◆ **Extract provided**:
[Start of Attachment]

By Noah Rothman
Wednesday, July 13, 2022
Activists on the left are beside themselves with “frustration” and “anger” over Joe Biden’s failure to
respond to the Supreme Court’s decision in Dobbs. The president has
folded like an old army cot in response to the challenge presented by the
overturning of Roe, progressives fume, just as he did when he encountered resistance to his legislative
agenda. As the left of his party gnashes their teeth in the general direction
of the White House, the White House clucks its tongue. “Joe Biden’s goal in
responding to Dobbs is not to satisfy some activists who have been consistently
out of step with the mainstream of the Democratic Party,” outgoing White House
Communications Director Kate Bedingfield sniped. A storm is brewing.
This tension is yet another consequence of the
conservative legal movement’s victory over Roe. The president’s
far-left flank remains fixated on the policy outcomes that have and will
follow Dobbs, which leaves them confused as to why the
administration isn’t responding with policy-oriented solutions. By contrast,
the White House remains focused on the new legal environment that the
decision produced. In the process, it has confirmed that the right’s judicial
philosophy has secured an even more sweeping victory than merely
overturning Roe and Casey. Faced with the
immovable object of an originalist judiciary, the president is deterred.
“As President Joe Biden faces calls for more drastic
action on abortion, the legal team vetting his options has found itself
preoccupied by a single pressing concern,” Politico reported earlier this week. “That any action
they could take would simply be struck down by the very court that put them in
this place.” The administration’s lawyers believe that a poorly calibrated
response to the Court’s decision could “backfire,” opening the door to “even
more severe limits” on executive authority.
This admission represents nothing less than a triumph of
a multigenerational campaign of conservative judicial thought. Not only have
the right’s arguments against the ephemera that created a constitutional right
to abortion succeeded but so, too, have their efforts to incept in the
judiciary a philosophy that rejects reflexive deference to the exercise of
executive power. Rather than mount a slapdash assault on this new paradigm, Joe
Biden’s White House is keeping its powder dry and placing the onus on the
federal and state legislatures to do the work of legislating. In so doing, the
Democratic president has reaffirmed the whole point of the conservative legal
project.
Surely, progressive activists will continue to demand
some grand, futile gesture from the administration, and they may yet succeed in
convincing the president to do something reckless and quixotic. But the
principle the White House is acknowledging with its inaction is precisely the
one conservative legal activists have long advocated.

[End of Attachment]

◆ **Exercise objective**:
Continue the column about Biden's response to the Dobbs ruling, picking up right after its last sentence. You won't need the records for anything.

◆ **Raw data**:
[Start of Attachment]

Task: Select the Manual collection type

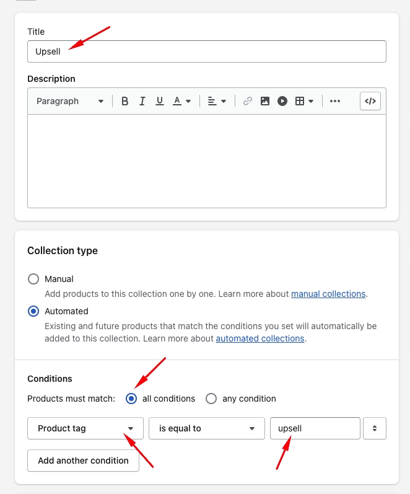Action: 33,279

[End of Attachment]
[Start of Attachment]

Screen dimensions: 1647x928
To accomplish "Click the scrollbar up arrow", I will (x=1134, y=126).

[End of Attachment]

◆ **Task output**:
“Judges are not meant to solve our country’s biggest
problems,” the Federalist Society’s Leonard Leo wrote, “that’s the work of the
elected branches of governments and private, cultural institutions.” That
principle is meant to constrain “judicial overreach” and the organs of
executive power, but it was also designed to dissuade conservatives from asking
“judges to do too much and go too far.” In other words, it is a consistent
doctrine with universal applicability. Notably, this is not an argument in
favor of “judicial restraint.” As the Cato Institute’s Roger Pilon wrote in 1991, near the outset of the
right’s long march through the courts, a deferential judiciary legitimizes “the
majoritarianism that grew out of the Progressive Era” when it presumes the
constitutionality of executive actions that are justified by nothing more than
exigency.
Counterintuitively, it may be the American right that
fails to appreciate the scope of conservative judicial philosophy’s triumph. In
June 2020, Sen. Josh Hawley fired off a broadside attacking “the
conservative legal project” and originalism itself. It was too patient, too
prudent, and too devoted to the faithful interpretation of constitutional text
even at the expense of the interests of the faithful. “The bargain is that you
go along with the party establishment, you support their policies and priorities—or
at least keep your mouth shut about it—and, in return, the establishment will
put some judges on the bench who supposedly will protect your constitutional
rights to freedom of worship, to freedom of exercise,” he scoffed. “How has
that worked out for us?”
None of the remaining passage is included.